Modal Aspects of Before

Publication
Oct 23, 2011
[Work published prior to Yahoo]
Abstract

A main characteristic of the sentential complementizer before is that it allows a false statement to act as its subordinate clause (when described as A before B, this would be the B-clause). Such an instance of its use, as in (1), is called a nonveridical. (1) Mozart died before he finished the Requiem. In other cases, though, merely having a false B-clause does not make a sound sentence. A sentence like “David ate lots of ketchup before winning all medals in the Olympics” rings bad to English speakers. Condoravdi & Beaver (2003), along with some following work, attempt to capture both these facts within a possible-worlds-based account. Under their conditions, a before-sentence is true if at the time the A-clause occurred in our world precedes any times where the B-clause occurred in alternative worlds which “branch out” of ours at a minimal time preceding the A-occurrence of our world. If no B-occurrences exist in the alternative set of worlds, the sentence is judged to have no truth value, thus accommodating the “ketchup sentence”. This work claims that this analysis leads to undesirable consequences. By systematically going over its truth conditions when calculated for sentence (1), I prove that if we judge worlds where Mozart managed to work faster and finished the Requiem early are close enough to ours, which I claim they are, then Beaver & Condoravdi (2003) & followers’ account leads to a false prediction. Next I offer my analysis – by reverting to earlier truth conditions for before-sentences and adding a felicity constraint which captures both veridicals and non-veridicals, we arrive at the desired results. I then turn to a subclass of nonveridical sentences where interesting phenomena occur.
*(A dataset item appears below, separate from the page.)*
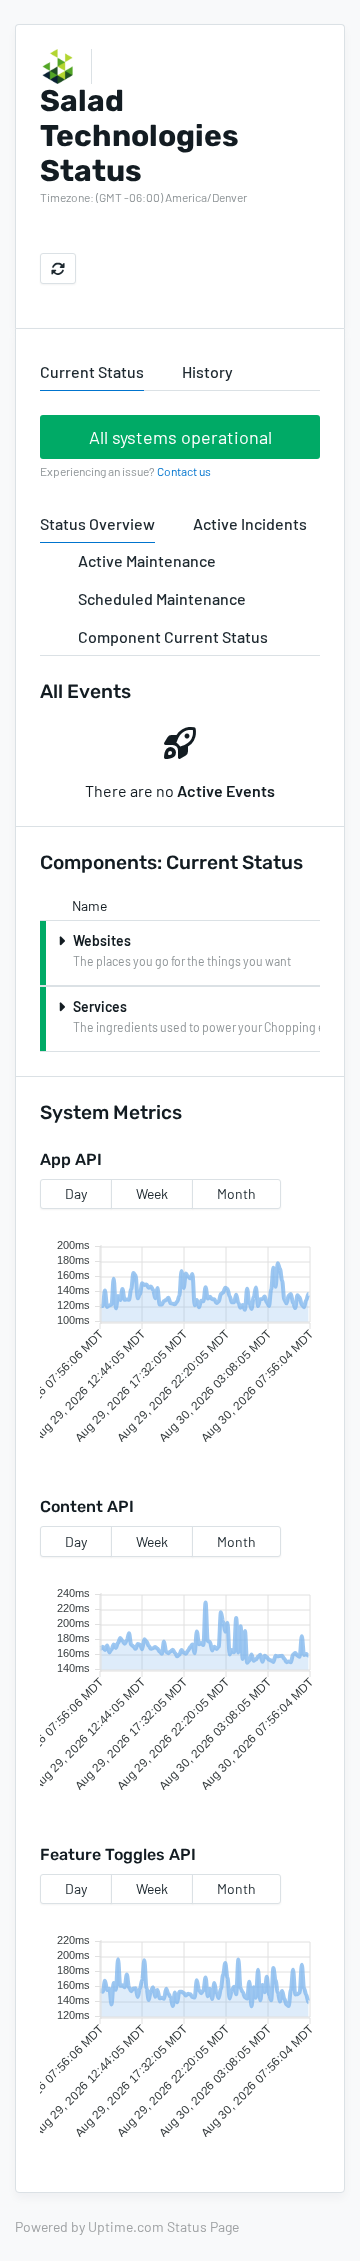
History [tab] (207, 371)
A fine-grained scale of situations are constructed, different by the degree to which the B-clause has been considered a possibility if the A-clause, always an interruption to the completion of B, had not happened in the way it did in our world (defined as Hypothetic Possibility). As a means of dealing with this richer scale I devise an expansion of the common notion of acceptability: Operator-Affected Acceptability. It is the result of calculating the basic felicities of the sentence and a version of the sentence with a sentential operator (in this case, the modal could). The main result of this chapter is that the notions of Hypothetic Possibility and Could-Affected Acceptability are positively correlated: as one grows, so does the other.